Driverless Uber vehicles were back on the streets of San Francisco this morning, the company confirmed to Reuters, after an exceedingly brief hiatus here and in other the testing cities of Tempe and Pittsburgh. The break was necessitated, at least in terms of optics, by a crash involving one autonomous Uber in Arizona this weekend, which was the subject of an (apparently quick, cut-and-dried) investigation.
There were no injuries from the collision, but it definitely looked gnarly. The car was in autonomous mode at the time of the crash, with Uber safety drivers in the front seats to take over if necessary — but apparently not in time — and no customers inside. Another car reportedly failed to yield to the autonomous Uber, and the vehicle was flipped on its side according to Tempe police. As the Washington Post framed the problem there, "Though reports indicate the Uber vehicle was not at fault, the accident raises questions about how self-driving cars will share the road with human drivers."

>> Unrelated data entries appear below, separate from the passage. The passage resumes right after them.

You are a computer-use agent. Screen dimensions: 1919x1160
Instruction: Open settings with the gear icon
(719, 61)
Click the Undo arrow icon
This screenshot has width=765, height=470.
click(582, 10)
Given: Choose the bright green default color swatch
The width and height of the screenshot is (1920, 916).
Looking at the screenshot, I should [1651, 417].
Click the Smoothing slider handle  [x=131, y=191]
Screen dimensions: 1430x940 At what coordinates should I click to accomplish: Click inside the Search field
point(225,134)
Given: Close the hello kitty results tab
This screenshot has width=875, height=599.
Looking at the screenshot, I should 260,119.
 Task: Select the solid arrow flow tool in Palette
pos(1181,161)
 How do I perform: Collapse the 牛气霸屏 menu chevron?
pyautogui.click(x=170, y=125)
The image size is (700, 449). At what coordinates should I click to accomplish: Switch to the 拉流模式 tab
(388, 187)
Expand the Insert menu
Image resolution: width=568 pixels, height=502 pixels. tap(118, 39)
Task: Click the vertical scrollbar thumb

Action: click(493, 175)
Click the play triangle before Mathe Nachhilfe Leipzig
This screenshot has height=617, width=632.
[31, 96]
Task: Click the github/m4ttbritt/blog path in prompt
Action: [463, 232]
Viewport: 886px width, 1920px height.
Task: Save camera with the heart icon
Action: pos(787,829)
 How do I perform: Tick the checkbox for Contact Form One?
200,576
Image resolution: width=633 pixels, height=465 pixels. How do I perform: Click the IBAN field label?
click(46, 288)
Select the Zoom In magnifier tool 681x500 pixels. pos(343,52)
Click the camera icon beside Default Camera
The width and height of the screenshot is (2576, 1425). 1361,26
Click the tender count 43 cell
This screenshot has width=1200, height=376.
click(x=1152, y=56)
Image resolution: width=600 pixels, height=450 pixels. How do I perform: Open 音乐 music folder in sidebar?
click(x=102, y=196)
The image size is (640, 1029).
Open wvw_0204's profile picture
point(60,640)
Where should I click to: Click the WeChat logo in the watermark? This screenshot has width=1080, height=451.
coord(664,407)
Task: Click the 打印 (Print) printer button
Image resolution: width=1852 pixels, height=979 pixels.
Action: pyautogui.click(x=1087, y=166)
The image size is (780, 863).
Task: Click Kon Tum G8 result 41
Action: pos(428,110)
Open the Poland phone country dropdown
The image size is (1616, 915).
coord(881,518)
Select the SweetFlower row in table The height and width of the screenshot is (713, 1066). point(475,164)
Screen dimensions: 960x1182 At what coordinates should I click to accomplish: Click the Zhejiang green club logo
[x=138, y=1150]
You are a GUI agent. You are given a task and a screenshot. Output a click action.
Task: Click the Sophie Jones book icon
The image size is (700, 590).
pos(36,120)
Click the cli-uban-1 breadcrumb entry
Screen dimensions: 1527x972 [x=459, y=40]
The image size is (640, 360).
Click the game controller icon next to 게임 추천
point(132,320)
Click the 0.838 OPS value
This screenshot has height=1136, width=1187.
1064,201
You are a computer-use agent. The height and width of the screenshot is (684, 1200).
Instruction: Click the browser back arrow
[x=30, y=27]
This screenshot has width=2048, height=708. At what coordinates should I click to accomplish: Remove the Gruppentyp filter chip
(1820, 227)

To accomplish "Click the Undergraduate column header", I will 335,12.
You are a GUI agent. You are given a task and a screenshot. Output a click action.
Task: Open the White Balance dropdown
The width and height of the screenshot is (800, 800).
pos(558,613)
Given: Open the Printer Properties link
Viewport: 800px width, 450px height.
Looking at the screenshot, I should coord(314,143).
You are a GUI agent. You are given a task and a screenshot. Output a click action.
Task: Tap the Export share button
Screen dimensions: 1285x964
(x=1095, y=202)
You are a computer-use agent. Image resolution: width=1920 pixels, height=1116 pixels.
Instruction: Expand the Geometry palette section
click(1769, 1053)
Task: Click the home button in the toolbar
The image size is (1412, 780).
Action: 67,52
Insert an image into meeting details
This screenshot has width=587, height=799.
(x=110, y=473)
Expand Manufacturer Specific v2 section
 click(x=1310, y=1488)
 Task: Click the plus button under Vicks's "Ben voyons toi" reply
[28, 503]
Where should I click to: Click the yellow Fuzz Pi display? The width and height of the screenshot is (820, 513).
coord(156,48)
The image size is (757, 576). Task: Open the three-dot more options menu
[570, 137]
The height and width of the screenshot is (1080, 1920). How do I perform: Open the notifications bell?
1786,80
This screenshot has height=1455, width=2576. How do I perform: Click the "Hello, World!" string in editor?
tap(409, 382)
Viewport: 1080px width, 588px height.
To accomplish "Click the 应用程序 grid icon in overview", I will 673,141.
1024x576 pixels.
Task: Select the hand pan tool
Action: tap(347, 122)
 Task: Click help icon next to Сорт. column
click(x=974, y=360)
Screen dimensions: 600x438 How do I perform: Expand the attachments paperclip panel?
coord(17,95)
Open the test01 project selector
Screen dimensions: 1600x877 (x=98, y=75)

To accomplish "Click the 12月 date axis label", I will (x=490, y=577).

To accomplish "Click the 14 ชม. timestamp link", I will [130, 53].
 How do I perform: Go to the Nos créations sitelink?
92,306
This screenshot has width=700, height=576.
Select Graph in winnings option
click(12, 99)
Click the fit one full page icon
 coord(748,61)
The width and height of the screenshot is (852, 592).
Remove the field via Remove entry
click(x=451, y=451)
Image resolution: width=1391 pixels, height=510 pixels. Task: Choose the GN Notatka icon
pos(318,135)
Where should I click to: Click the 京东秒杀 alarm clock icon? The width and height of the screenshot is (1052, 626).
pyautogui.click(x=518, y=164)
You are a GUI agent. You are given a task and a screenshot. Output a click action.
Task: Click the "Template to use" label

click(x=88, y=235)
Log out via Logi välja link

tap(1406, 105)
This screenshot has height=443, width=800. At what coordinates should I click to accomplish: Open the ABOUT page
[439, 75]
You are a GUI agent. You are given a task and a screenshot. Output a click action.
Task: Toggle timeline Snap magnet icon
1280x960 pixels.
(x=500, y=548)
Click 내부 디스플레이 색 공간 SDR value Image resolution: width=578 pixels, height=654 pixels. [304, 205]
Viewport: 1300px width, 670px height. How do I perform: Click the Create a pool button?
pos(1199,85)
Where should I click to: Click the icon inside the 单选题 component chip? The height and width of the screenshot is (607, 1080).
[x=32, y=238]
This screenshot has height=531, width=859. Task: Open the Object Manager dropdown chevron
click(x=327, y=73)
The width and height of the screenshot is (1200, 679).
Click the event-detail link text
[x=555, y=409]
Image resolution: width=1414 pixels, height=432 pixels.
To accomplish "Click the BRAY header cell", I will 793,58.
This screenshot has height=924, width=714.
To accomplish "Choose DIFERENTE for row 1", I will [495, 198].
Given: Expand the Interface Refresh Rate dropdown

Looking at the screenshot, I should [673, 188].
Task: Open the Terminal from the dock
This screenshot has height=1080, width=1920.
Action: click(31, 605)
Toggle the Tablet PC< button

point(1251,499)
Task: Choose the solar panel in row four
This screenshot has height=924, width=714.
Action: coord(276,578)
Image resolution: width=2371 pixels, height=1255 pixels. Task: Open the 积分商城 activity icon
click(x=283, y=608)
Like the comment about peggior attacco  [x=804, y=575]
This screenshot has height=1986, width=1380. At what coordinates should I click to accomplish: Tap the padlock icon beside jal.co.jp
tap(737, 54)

So human drivers, be on the lookout. "Our cars will be back on the road in Tempe and Pittsburgh later today," an Uber spokesperson told Reuters. There are 43 active autonomous cars in Uber's fleet, and here in San Francisco they've now got DMV permits to operate two of them, though lacking those hasn't stopped the company in the past. The permits do mean that if autonomous Uber cars experience more hiccups, like the red-light running incident that took place here, the DMV will hypothetically have access to the details, rather than just the Uber spin.
In that instance, the company originally blamed the mistake on its driver, but employees later leaked the fact it was driving itself. Uber still frames the issue as a driver error, since the driver failed to take over the car, as humans must with some frequency. In fact, Uber cars average less than a mile on their own before they need human assistance, according to a recent report.